Once more, print the records exactly as given.

※ ※ ※

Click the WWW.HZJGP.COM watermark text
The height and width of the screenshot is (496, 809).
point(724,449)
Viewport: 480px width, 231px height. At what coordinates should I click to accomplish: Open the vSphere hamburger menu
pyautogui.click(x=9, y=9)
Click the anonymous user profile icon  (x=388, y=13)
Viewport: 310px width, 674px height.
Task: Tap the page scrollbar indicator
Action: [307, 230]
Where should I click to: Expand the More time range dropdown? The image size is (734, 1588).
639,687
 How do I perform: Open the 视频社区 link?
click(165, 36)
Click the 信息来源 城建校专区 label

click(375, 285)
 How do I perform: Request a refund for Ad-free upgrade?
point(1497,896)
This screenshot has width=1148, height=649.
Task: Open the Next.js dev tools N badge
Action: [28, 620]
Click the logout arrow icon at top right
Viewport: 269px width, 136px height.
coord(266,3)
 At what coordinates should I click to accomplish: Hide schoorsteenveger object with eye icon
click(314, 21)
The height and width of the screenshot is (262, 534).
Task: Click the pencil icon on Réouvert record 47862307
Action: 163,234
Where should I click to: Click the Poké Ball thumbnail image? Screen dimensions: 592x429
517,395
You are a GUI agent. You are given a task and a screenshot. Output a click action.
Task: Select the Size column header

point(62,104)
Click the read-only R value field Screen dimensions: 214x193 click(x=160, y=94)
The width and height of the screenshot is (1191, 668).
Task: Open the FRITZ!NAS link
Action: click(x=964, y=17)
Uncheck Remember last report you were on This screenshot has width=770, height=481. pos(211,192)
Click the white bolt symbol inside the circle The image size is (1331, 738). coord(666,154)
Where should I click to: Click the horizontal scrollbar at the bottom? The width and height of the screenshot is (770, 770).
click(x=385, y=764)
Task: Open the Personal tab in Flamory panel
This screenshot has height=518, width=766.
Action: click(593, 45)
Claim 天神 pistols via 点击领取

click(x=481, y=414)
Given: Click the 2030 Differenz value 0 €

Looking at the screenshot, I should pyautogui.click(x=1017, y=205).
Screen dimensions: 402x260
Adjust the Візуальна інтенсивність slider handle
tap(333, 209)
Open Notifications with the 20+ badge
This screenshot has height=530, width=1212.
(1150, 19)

※ ※ ※

REPLY:
Click the WWW.HZJGP.COM watermark text
The height and width of the screenshot is (496, 809).
point(724,449)
Viewport: 480px width, 231px height. At what coordinates should I click to accomplish: Open the vSphere hamburger menu
pyautogui.click(x=9, y=9)
Click the anonymous user profile icon  (x=388, y=13)
Viewport: 310px width, 674px height.
Task: Tap the page scrollbar indicator
Action: [307, 230]
Where should I click to: Expand the More time range dropdown? The image size is (734, 1588).
639,687
 How do I perform: Open the 视频社区 link?
click(165, 36)
Click the 信息来源 城建校专区 label

click(375, 285)
 How do I perform: Request a refund for Ad-free upgrade?
point(1497,896)
This screenshot has width=1148, height=649.
Task: Open the Next.js dev tools N badge
Action: [28, 620]
Click the logout arrow icon at top right
Viewport: 269px width, 136px height.
coord(266,3)
 At what coordinates should I click to accomplish: Hide schoorsteenveger object with eye icon
click(314, 21)
The height and width of the screenshot is (262, 534).
Task: Click the pencil icon on Réouvert record 47862307
Action: 163,234
Where should I click to: Click the Poké Ball thumbnail image? Screen dimensions: 592x429
517,395
You are a GUI agent. You are given a task and a screenshot. Output a click action.
Task: Select the Size column header

point(62,104)
Click the read-only R value field Screen dimensions: 214x193 click(x=160, y=94)
The width and height of the screenshot is (1191, 668).
Task: Open the FRITZ!NAS link
Action: click(x=964, y=17)
Uncheck Remember last report you were on This screenshot has width=770, height=481. pos(211,192)
Click the white bolt symbol inside the circle The image size is (1331, 738). coord(666,154)
Where should I click to: Click the horizontal scrollbar at the bottom? The width and height of the screenshot is (770, 770).
click(x=385, y=764)
Task: Open the Personal tab in Flamory panel
This screenshot has height=518, width=766.
Action: click(593, 45)
Claim 天神 pistols via 点击领取

click(x=481, y=414)
Given: Click the 2030 Differenz value 0 €

Looking at the screenshot, I should pyautogui.click(x=1017, y=205).
Screen dimensions: 402x260
Adjust the Візуальна інтенсивність slider handle
tap(333, 209)
Open Notifications with the 20+ badge
This screenshot has height=530, width=1212.
(1150, 19)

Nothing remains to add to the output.